→ **Work required**
In the Form 8-K cover page, what trading symbol is listed for the common stock?
===== Source text =====
Securities and Exchange Commission

Washington, D.C. 20549


Form 8-K

Current Report 


Pursuant to Section 13 or 15(d) of the Securvities Exchange Act of 1934


Date of Report (Date of earliest event reported): June 9, 2022



(Exact name of registrant as specified in its charter)


Delaware 001-40698 38-3873146
(State or other jurisdiction (Commission File Number) (IRS Employer
of incorporation)   Identification Number)


13386 International Pkwy 32218
Jacksonville, Florida (Zip Code)
(Address of principal executive offices)  


Registrant’s telephone number, including area code: (904) 741-5400



(Former name or former address, if changed since last report.)


Check the appropriate box below if the Form 8-K filing is intended to simultaneously satisfy the filing obligation of the registrant under any of the following provisions:


¨ Written communications pursuant to Rule 425 under the Securities Act (17 CFR 230.425)


¨ Soliciting material pursuant to Rule 14a-12 under the Exchange Act (17 CFR 240.14a-12)


¨ Pre-commencement communications pursuant to Rule 14d-2(b) under the Exchange Act (17 CFR 240.14d-2(b))


¨ Pre-commencement communications pursuant to Rule 13e-4(c) under the Exchange Act (17 CFR 240.13e-4(c))


Securities registered pursuant to Section 12(b) of the Act:


Title of each class Trading Symbol Name of each exchange on which registered
Common Stock, par value $.0001 CDRE New York Stock Exchange


Indicate by check mark whether the registrant is an emerging growth company as defined in Rule 405 of the Securities Act of 1933 (§230.405 of this chapter) or Rule 12b-2 of the Securities Exchange Act of 1934 (§240.12b-2 of this chapter).
===== Recorded information =====
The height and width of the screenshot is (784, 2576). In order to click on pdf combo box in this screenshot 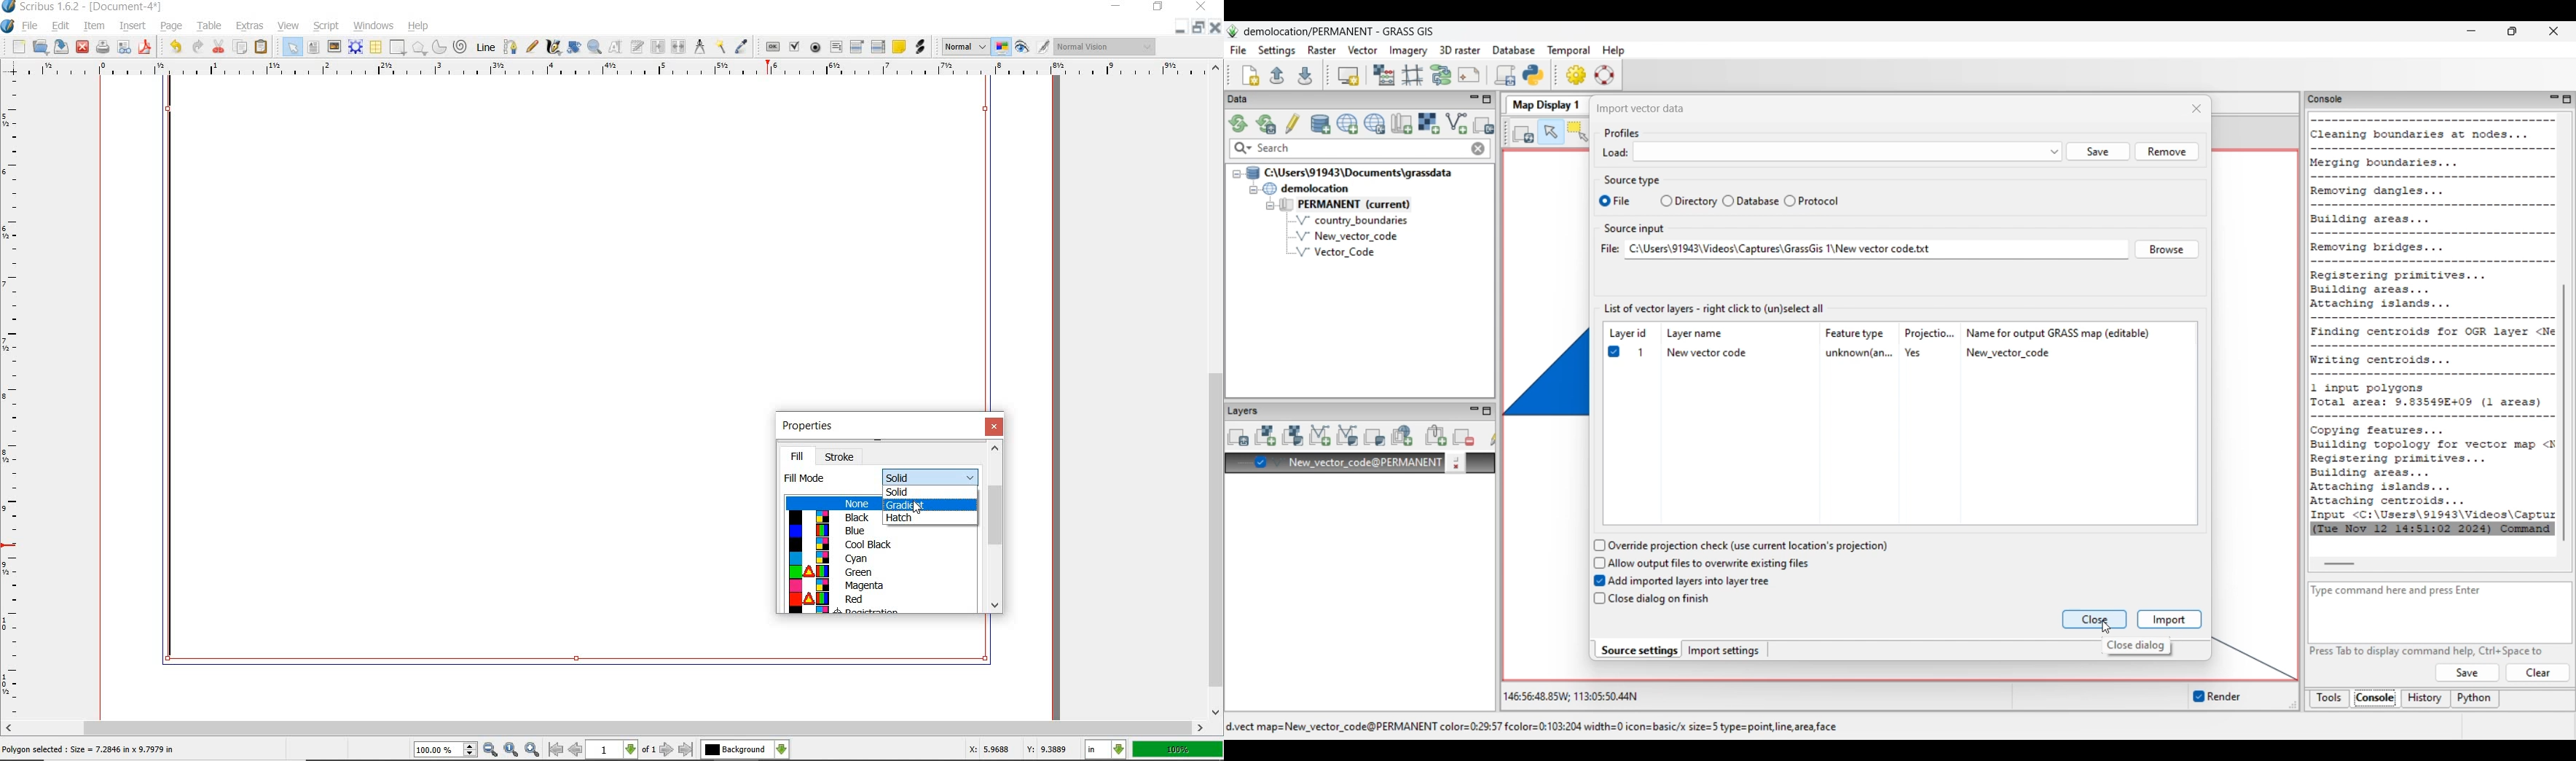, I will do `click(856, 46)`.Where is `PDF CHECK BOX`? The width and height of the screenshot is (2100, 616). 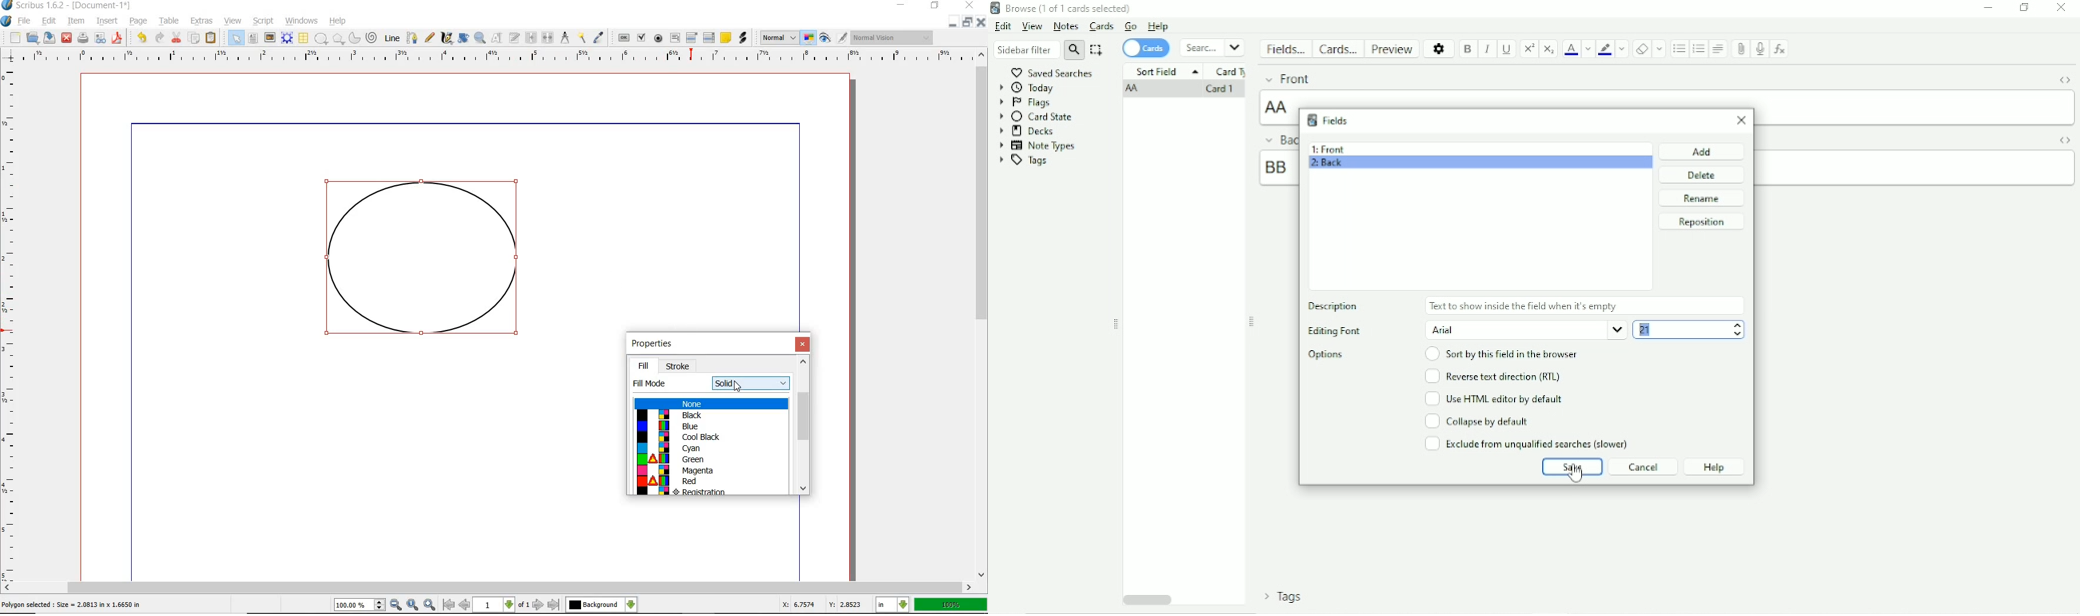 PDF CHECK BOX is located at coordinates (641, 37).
=====
→ **Exercise output**
CDRE